Brockmann EN
Biography
1903, Brockmann was born in Cologne on 19 November, the son of the painter Hans Waldemar Brockmann.
After attending school and briefly studying architecture, he trained as a painter from 1920 to 1922.
1920 Encounter with Heinrich Hoerle, Anton Räderscheidt, Franz W. Seiwert. Hoerle becomes his friend and mentor.
1926 Moved to Düsseldorf and began studying at the Academy of Fine Arts (free and applied graphics)
1928 Master student of Heinrich Campendonk; Studio in the "Hungerturm".
1931 Member of the Düsseldorf section of the "ASSO". Draws with Otto Pankok; Campendonk arranges participation in an exhibition in New York.

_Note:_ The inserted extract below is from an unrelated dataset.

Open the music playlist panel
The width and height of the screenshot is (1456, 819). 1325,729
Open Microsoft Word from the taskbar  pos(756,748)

1932 Completion of studies and start of a teaching assignment at the Academy; Election as a member of the board of directors of the "Rheinischen Sezession"; Marriage to the sculptor Marianne Reunert.

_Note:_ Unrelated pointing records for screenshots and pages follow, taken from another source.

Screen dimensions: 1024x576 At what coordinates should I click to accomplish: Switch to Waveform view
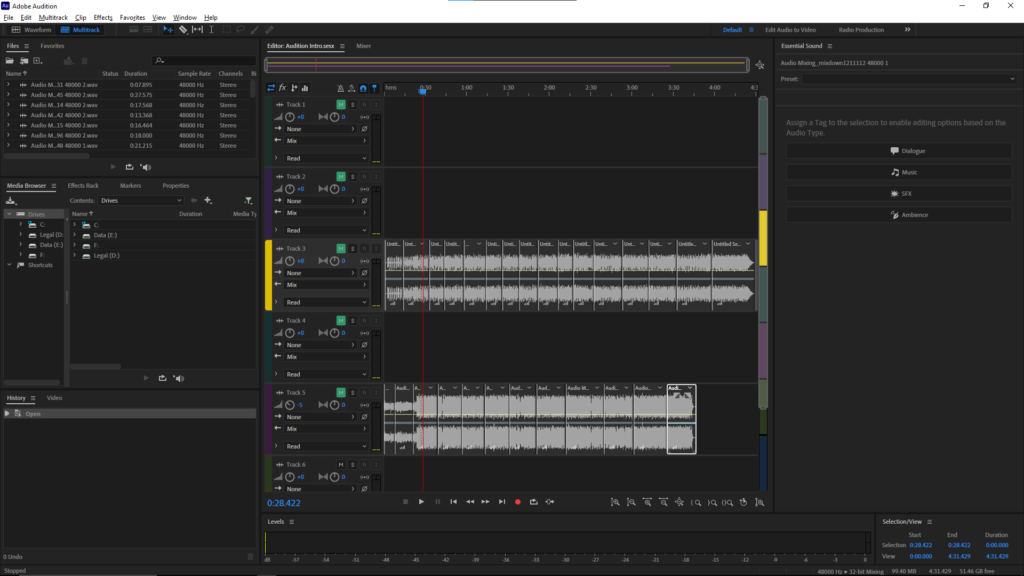coord(32,30)
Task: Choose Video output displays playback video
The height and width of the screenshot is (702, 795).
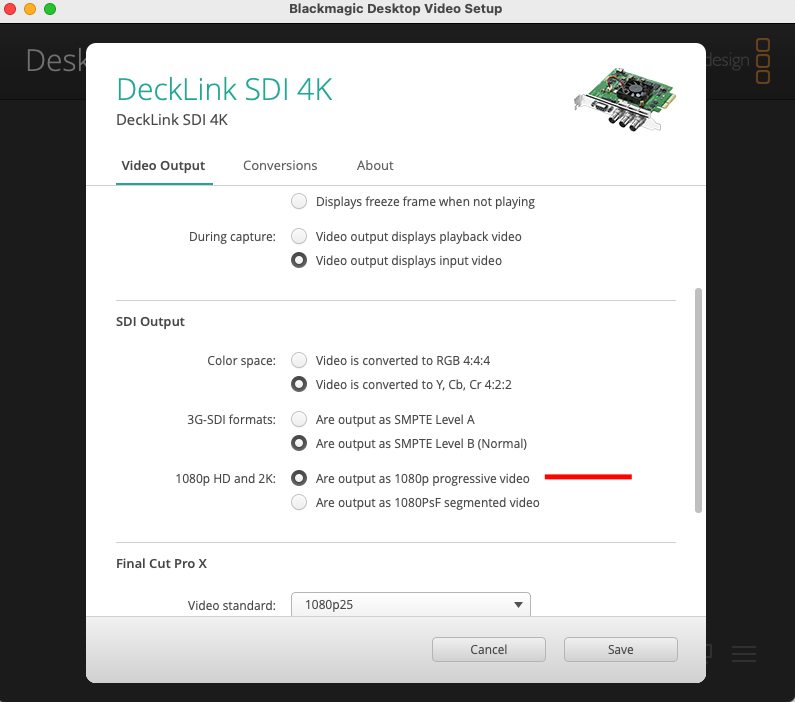Action: 299,237
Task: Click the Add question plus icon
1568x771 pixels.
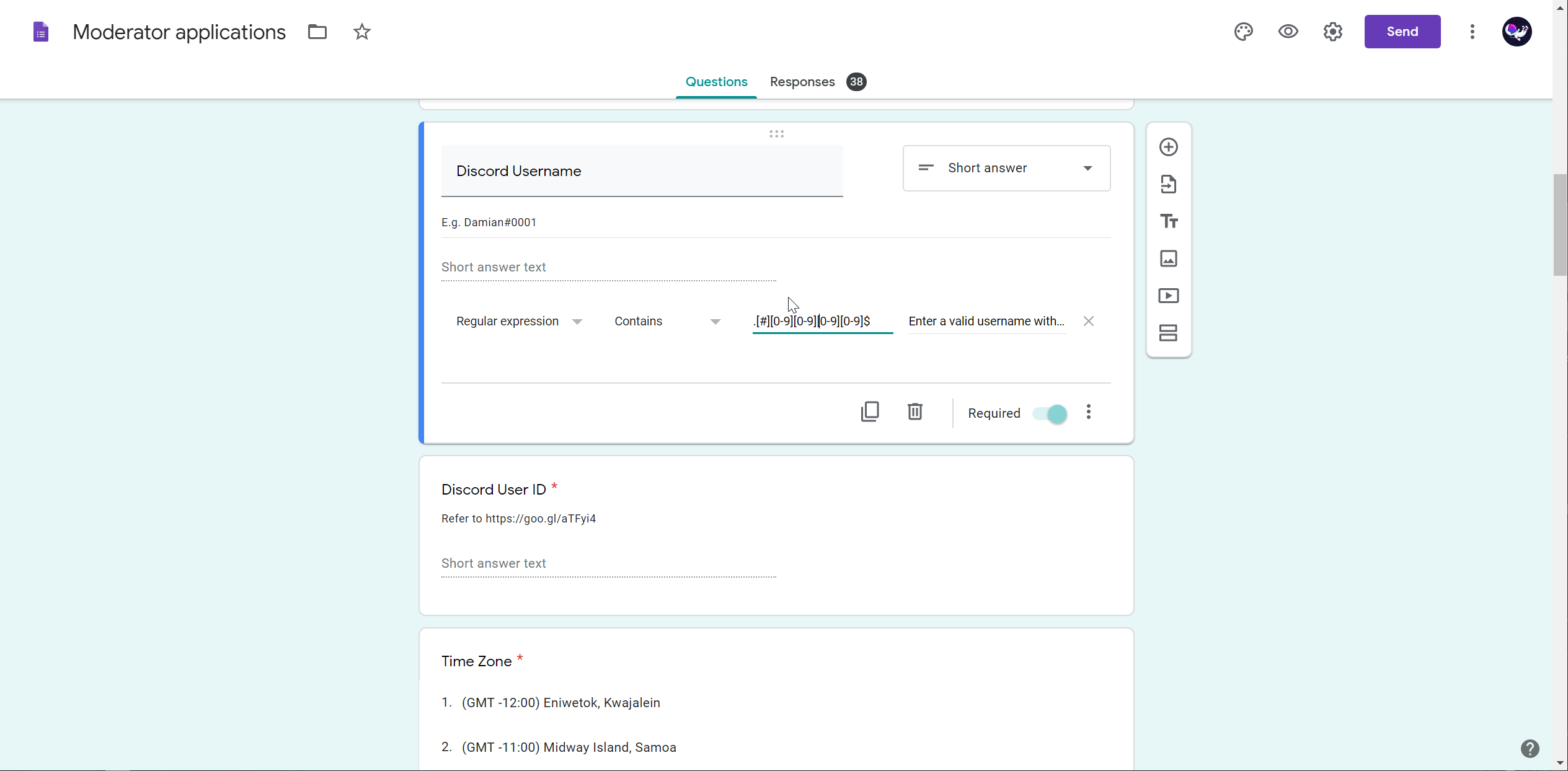Action: [x=1168, y=147]
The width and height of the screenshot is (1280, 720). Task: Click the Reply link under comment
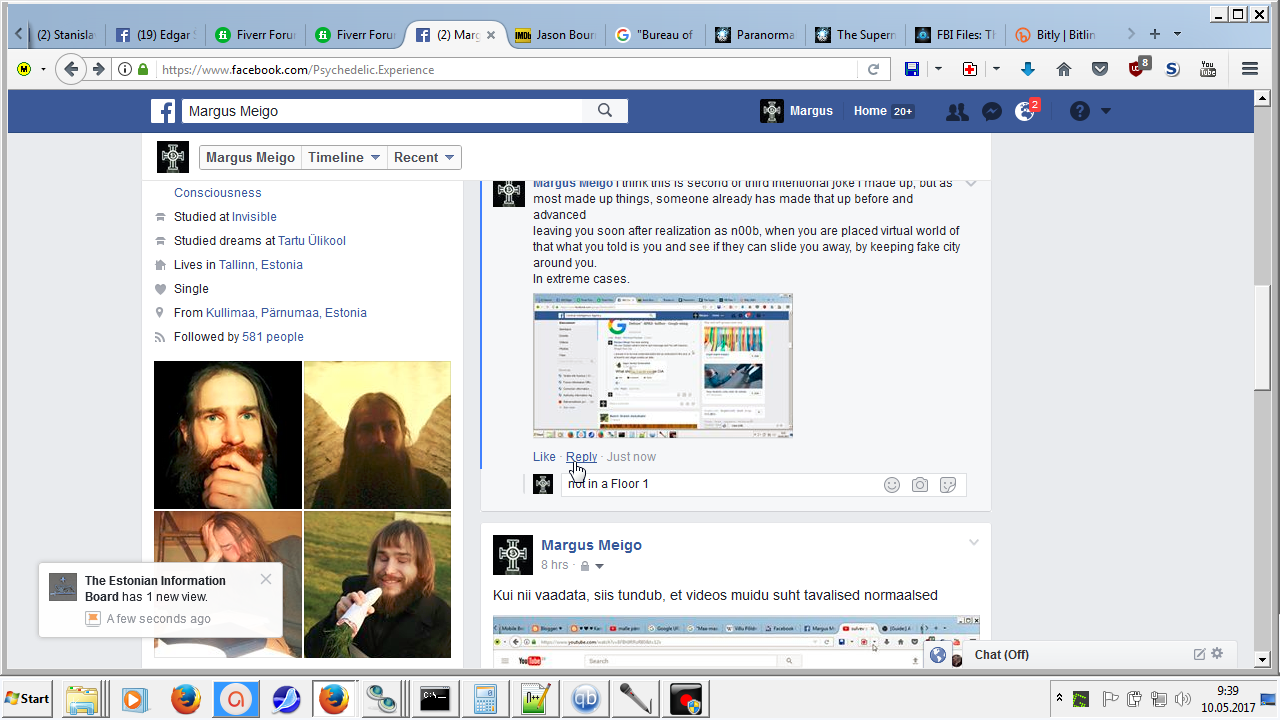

1933 Brockmann is banned from the academy and evades the persecution of the SA by fleeing to Berlin (place of residence of his parents-in-law)
1933-42 in Berlin. Manual work as a means of earning a living.

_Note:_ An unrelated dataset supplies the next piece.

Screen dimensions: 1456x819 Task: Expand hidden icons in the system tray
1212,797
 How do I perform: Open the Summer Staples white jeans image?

1942-45 War Service and American Prisoner of War
1945-52 in Hof an der Saale. Resumption of independent artistic activity.
1952 Relocation to Kiel and appointment as cultural advisor.
1955-1970 Teacher training at the Muthesius-Werkschule in Kiel; 1964 Culture Prize of the City of Kiel; 1975 Appointment as professor
1983 Gottfried Brockmann dies in Kiel on 9 July.
Exhibition
Gottfried Brockmann
und der magische Realismus
February 22 - March 22, 2024
In the 1920s, Gottfried Brockmann belonged to the artists' group Kölner Progressive around the painters Franz Wilhelm Seiwert and Heinrich Hoerle, whose common intention was to document the people and social structures of their time in pictures. Their basic question was the seriousness of life and art, as Hans Schmitt-Rost (publicist, 1901 Essen – 1978 Cologne) describes it: "Our life was by no means unrestrained, anarchic, amoral, rather thoughtful, modest, frugal, humane."
His work is characterized by a kind of realism that can be described as both naïve and magical at the same time, because the artist approaches the objects and figures with great sympathy and does not take away their magic, their enigma. Brockmann wittily plays with pictorial contradictions such as space and surface and the motivic irony against the background of a mostly constructed pictorial framework.